About 50 people recently heard a presentation that has many wondering if Paine Field will expand its commercial air traffic.
The presentation by Paine Field director Dave Waggoner discusses airport noise levels and gives the results of a study of the commercial air passenger market. The study indicates that there is enough market demand to support passenger jet service between Paine Field and West Coast airport hubs.
Members of the Mukilteo-based Paine Field Community Council who spoke at Tuesday’s meeting at the airport didn’t believe the disclaimers that the study was for information only.
“This whole process stinks,” Ben Adams of Mukilteo said. “A deal’s a deal,” he added, referring to an agreement in the 1970s between Snohomish County and adjacent communities that Paine Field would predominantly serve nonmilitary and nonpassenger flights. The county owns and operates Paine Field.

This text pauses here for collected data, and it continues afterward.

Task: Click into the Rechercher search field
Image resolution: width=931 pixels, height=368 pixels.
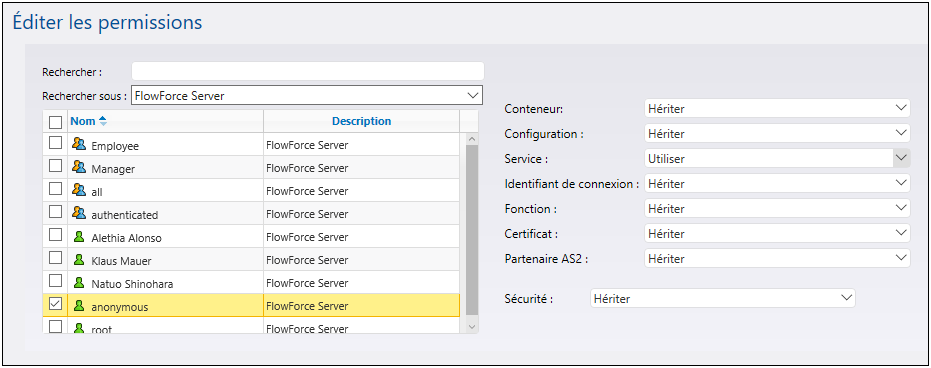Action: [308, 71]
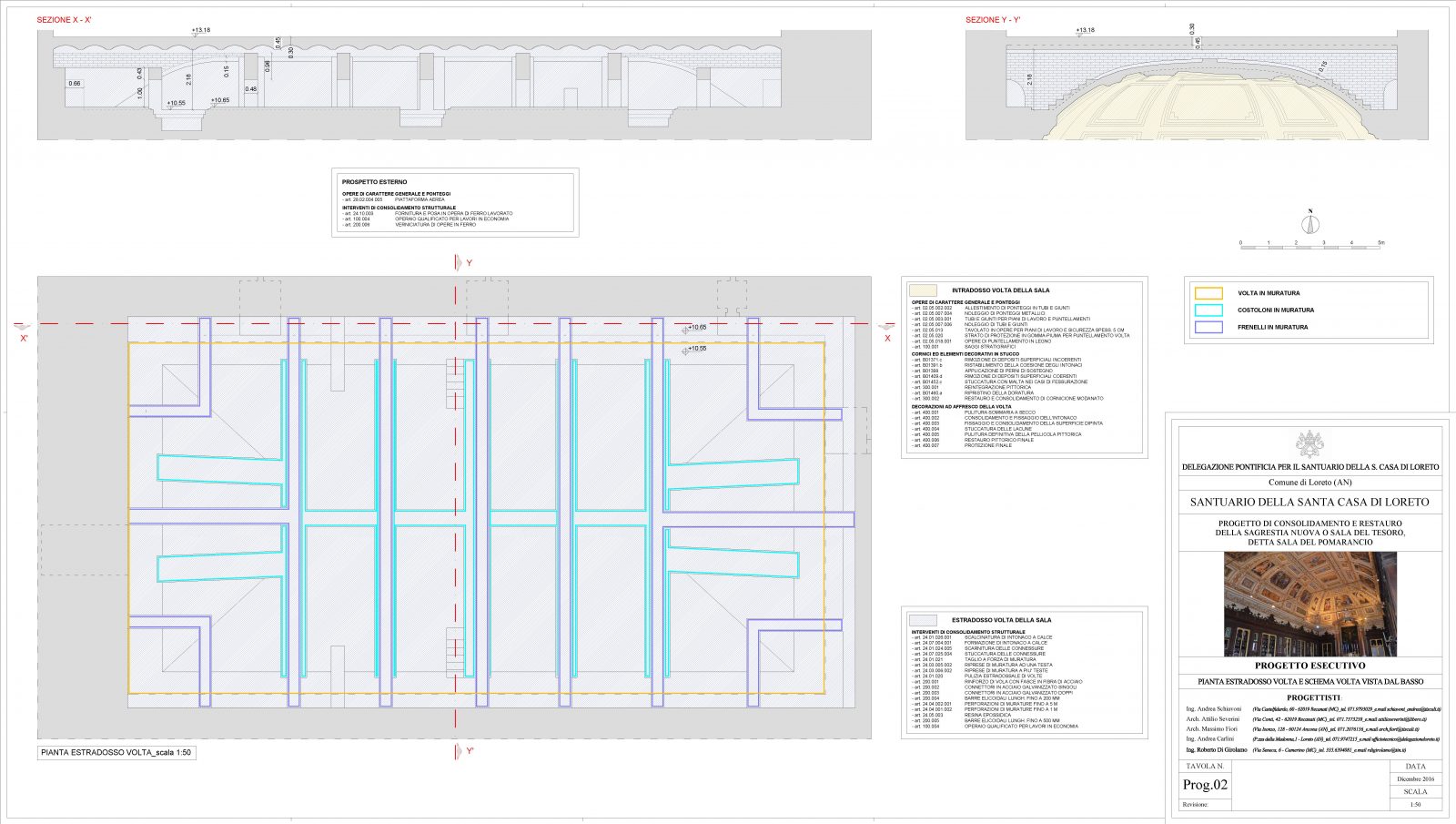Click the PIANTA ESTRADOSSO VOLTA_scala 1:50 caption
The width and height of the screenshot is (1456, 824).
tap(116, 753)
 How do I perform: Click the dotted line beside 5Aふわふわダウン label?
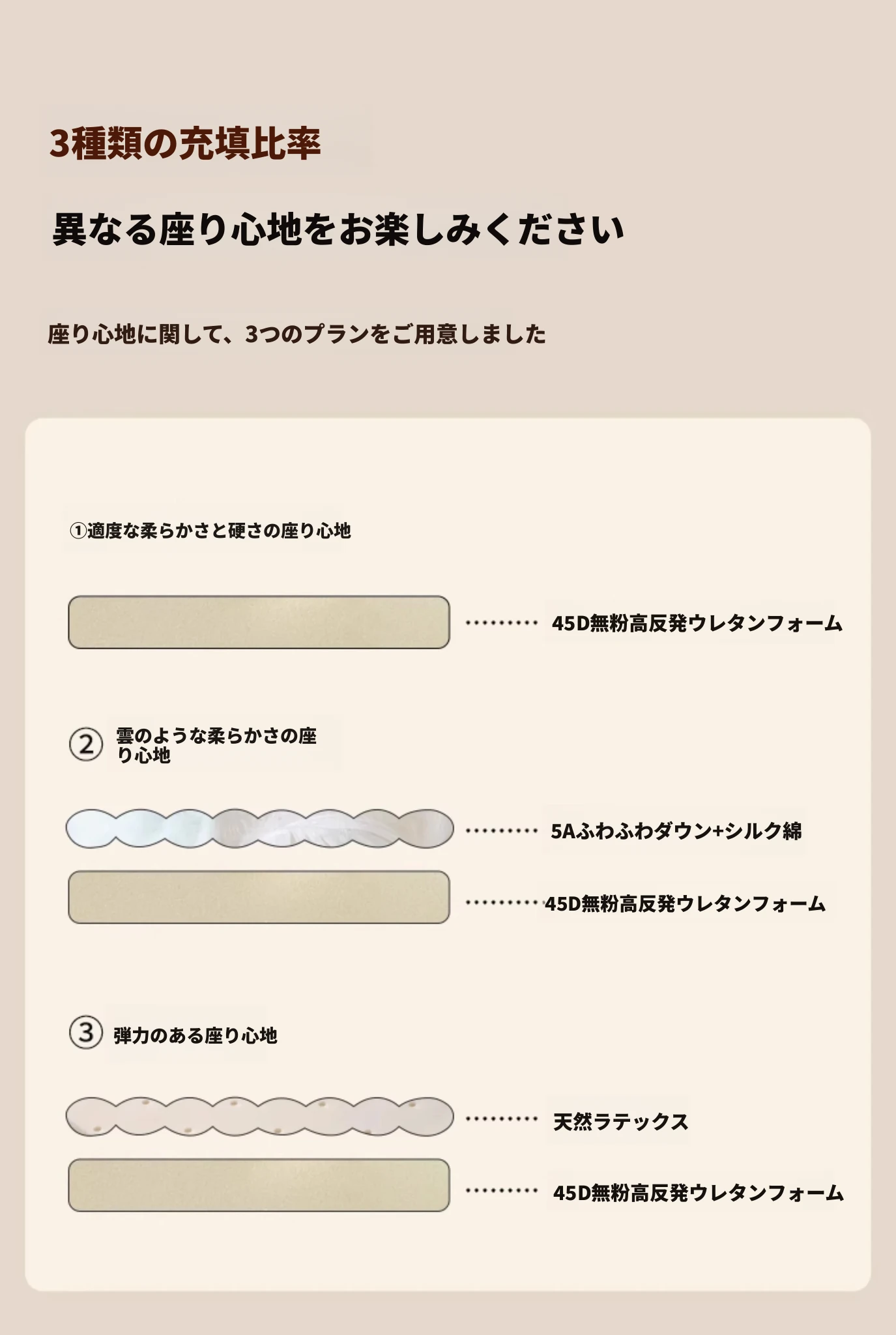pyautogui.click(x=501, y=831)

The market study was ordered by the Snohomish County Council as a follow-up to a 2002 county study that concluded Paine Field expansion could boost the area’s economy.
“The County Council wants to understand the market issues better,” Waggoner said. The study was a matter of “seeking to understand the issue rather than a marketing ploy.”
Noise levels at Paine Field have decreased dramatically in the past 20 years because of newer planes with quieter engines, airport officials said. The statistical accumulation of noise that leaves the airport over the course of the year does not even equal the sound of a normal conversation, Waggoner said.
Some individual planes, even smaller ones that now use the airport, can be noisy, Waggoner said. But “any increase in the noise footprint at the airport would be small even if commercial service is implemented,” he said.
The residents weren’t convinced.
“I don’t care what the numbers are, I don’t care what the studies say,” Phil Salditt of Mukilteo said. “It will drive home values down. I don’t know how much, but it certainly isn’t going to drive them up.”
Waggoner said the county has no firm information that home values would be affected by commercial traffic at Paine Field. He said the airport is recruiting a panel of real estate agents to study noise data and provide input.
Residents’ suspicions also were raised because Hilton is building a new hotel near the airport and nearby Beverly Park Road soon will be widened to five lanes.
Officials said the hotel was inspired primarily by the planned expansion of the Boeing tour center, the county’s most popular tourist attraction. The road widening is a result of work on 777s at the Boeing plant, they said.
As part of the follow-up to the 2002 study, the airport will develop conceptual plans and estimates for new buildings that would be needed to expand commercial air service at Paine Field.
Waggoner said if the federal government were to decide that Paine Field should have commercial air traffic, the mediated role determination, as the 1970s agreement is called, would be powerless to stop it.
“We don’t have iron control over who uses the runway and when they use it,” Waggoner said.